Diesel-electric locomotive

The ALCO RSD-4 was a 1600 hp six axle diesel-electric locomotive built by the American Locomotive Company between 1951 and 1952. It was a derivative of the four-axle ALCO RS-3, with two additional powered axles which allowed better tractive effort at lower speeds.
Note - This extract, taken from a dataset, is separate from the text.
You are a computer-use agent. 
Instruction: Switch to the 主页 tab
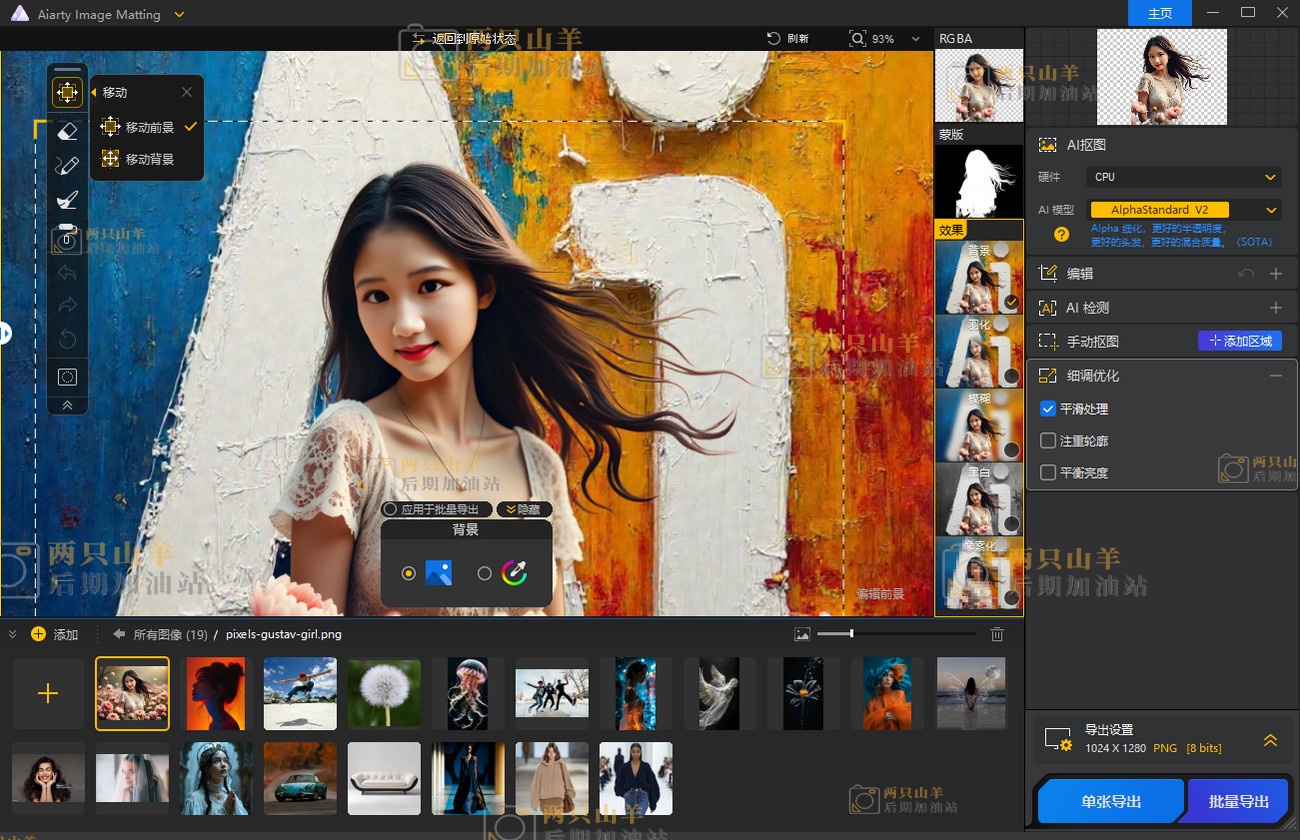(x=1159, y=13)
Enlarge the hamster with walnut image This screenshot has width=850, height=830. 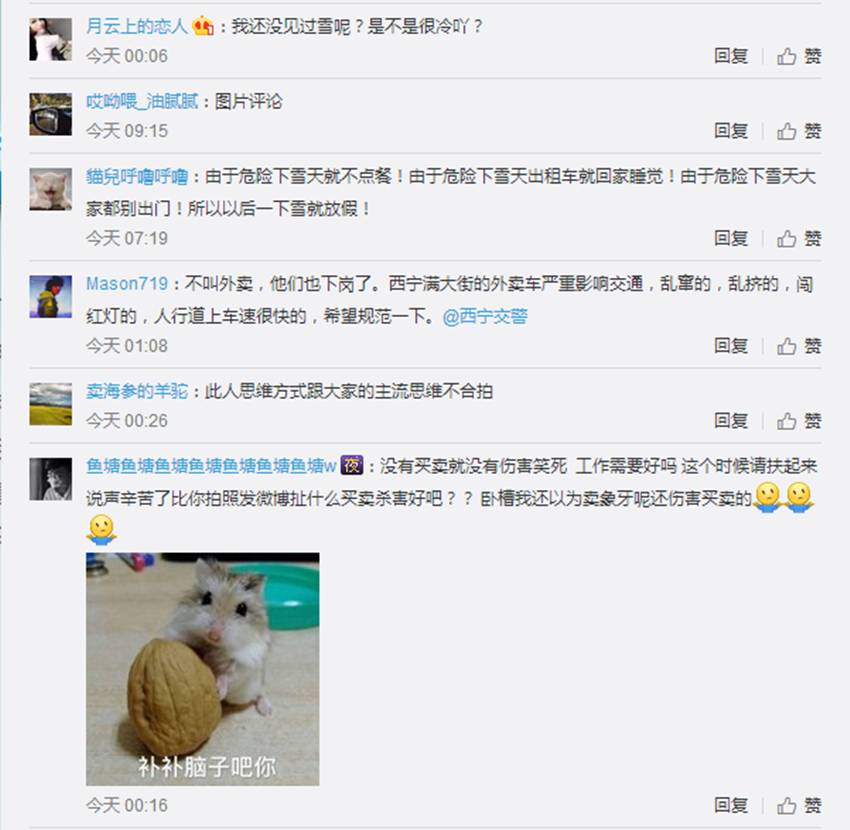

Due to the inadequate capacity of the main generator, this model was later superseded in production by the ALCO RSD-5.

==Original owners==

| Railroad | Quantity | Road numbers | Notes |
| Atchison, Topeka and Santa Fe Railway | 10 | 2100–2109 |  |
| Chicago and North Western Railway | 5 | 1515–1517, 1619–1620| | |
| Central Railroad of New Jersey | 14 | 1601–1614 |  |
| Kennecott Copper Corporation | 1 | 201 | Preserved |
| Utah Railway | 6 | 300–305 |  |
| Total | 36 |  |  |

==Preserved units==
The only ALCO RSD-4 that has survived is Kennecott Copper Corporation #201. It resided at the Northwest Railway Museum until November 2021 (formerly known as the Puget Sound & Snoqualmie Valley Railway) in Snoqualmie, Washington in its orange Kennecott paint scheme. As of 2021, it has been returned to Ely, Nevada (along with EMD SD7 #401) to the Nevada Northern Railway Museum.